South Korean officials have publicly announced details of a deal to resume imports of United States beef. South Korea cited health concerns when it banned U.S. beef five years ago. The issue has been a major source of friction in the two allies' trade relationship, and could have threatened the passage of a sweeping free trade deal. VOA's Kurt Achin reports from Seoul.

Just 24 hours before South Korean President Lee Myung-bak was scheduled to meet with President Bush at Camp David, South Korea said Friday it would relax import restrictions on U.S. beef.

Assistant South Korean Agriculture Minister Min Dong-seok announced details of the deal, reached after months of wrangling between both countries' trade negotiators.
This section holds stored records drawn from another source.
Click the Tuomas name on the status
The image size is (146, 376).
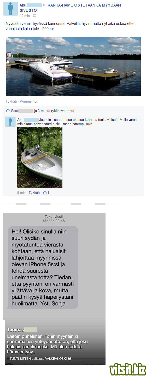pyautogui.click(x=15, y=329)
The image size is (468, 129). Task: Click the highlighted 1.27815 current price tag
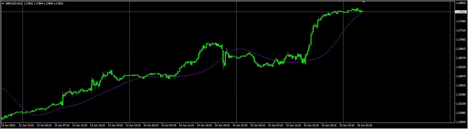pyautogui.click(x=461, y=12)
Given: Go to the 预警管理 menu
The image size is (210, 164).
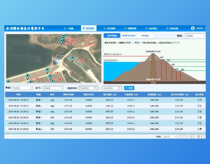Looking at the screenshot, I should 130,29.
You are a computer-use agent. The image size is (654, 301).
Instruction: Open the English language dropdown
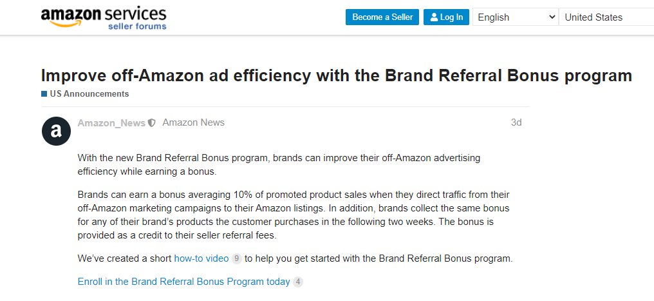516,17
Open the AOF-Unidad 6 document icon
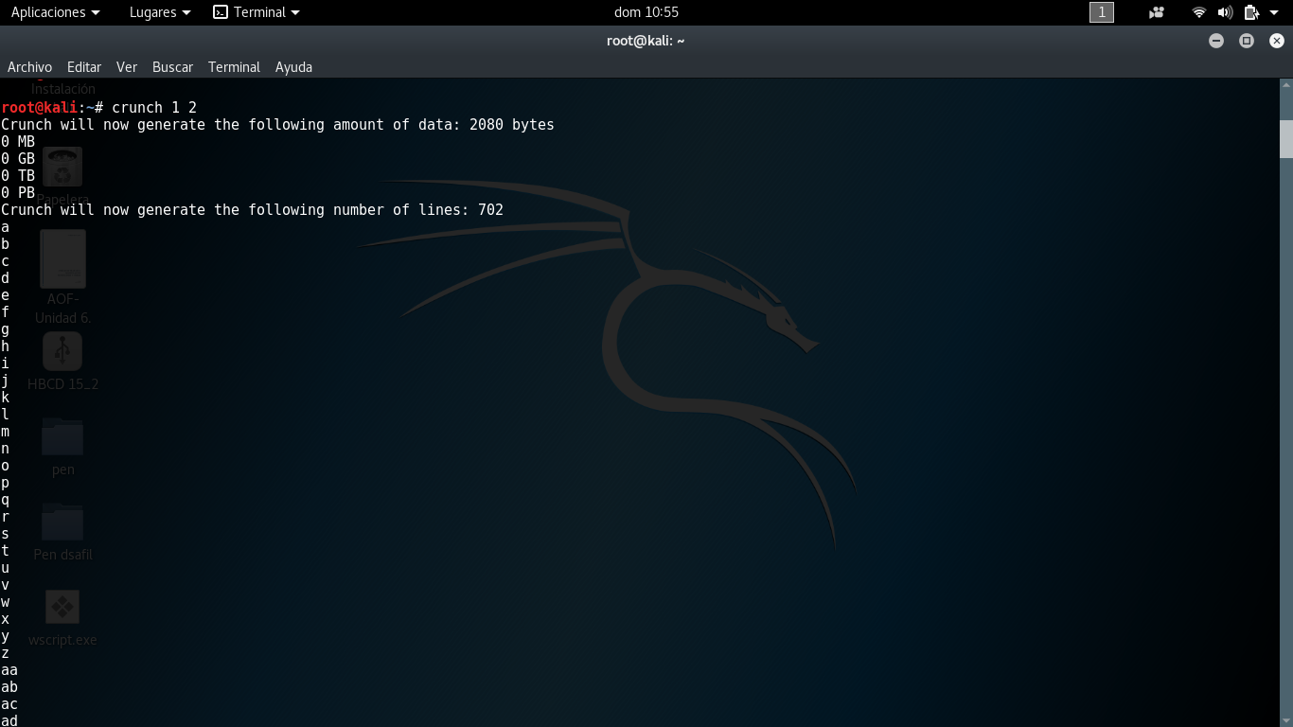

He says the two sides agreed on sanitary conditions that permit the import of most beef parts - including those with bones - from U.S. cattle under 30 months old.

That is seen as a crucial first step in opening South Korea's beef market, which the government slammed shut in December 2003 after a single case of mad cow disease was discovered in the United States. South Korea began resuming imports of boneless U.S. beef last April, then re-imposed the complete ban after bones were found in several shipments.

South Korea has cited disease fears as the main reason for the restriction. Media campaigns sponsored by South Korean beef producers have implied for years that U.S. beef is dangerous.

However, U.S. officials say U.S. beef is safe - an assertion effectively backed last year by the United Nations World Organization for Animal Health. U.S. beef producers have described the ban as a thinly-veiled form of protectionism, by a nation that was once the world's third largest importer of U.S. beef.

Friday's deal sets up a framework for the gradual but complete resumption of U.S. beef imports, from cattle of any age. U.S. lawmakers had warned Congress may reject a massive trade liberalization deal between the United States and South Korea if the beef issue is not resolved.

In a new release welcoming Friday's deal, the American Chamber of Commerce in Korea predicted the "U.S. agriculture industry and U.S. business community will now come out in full force" behind the free trade pact. The deal lowers trade barriers on everything from automobiles to financial services, and is expected to fuel a roughly $20 billion increase in commerce between the two countries.

U.S. beef is expected to be on store shelves here in South Korea within one or two months.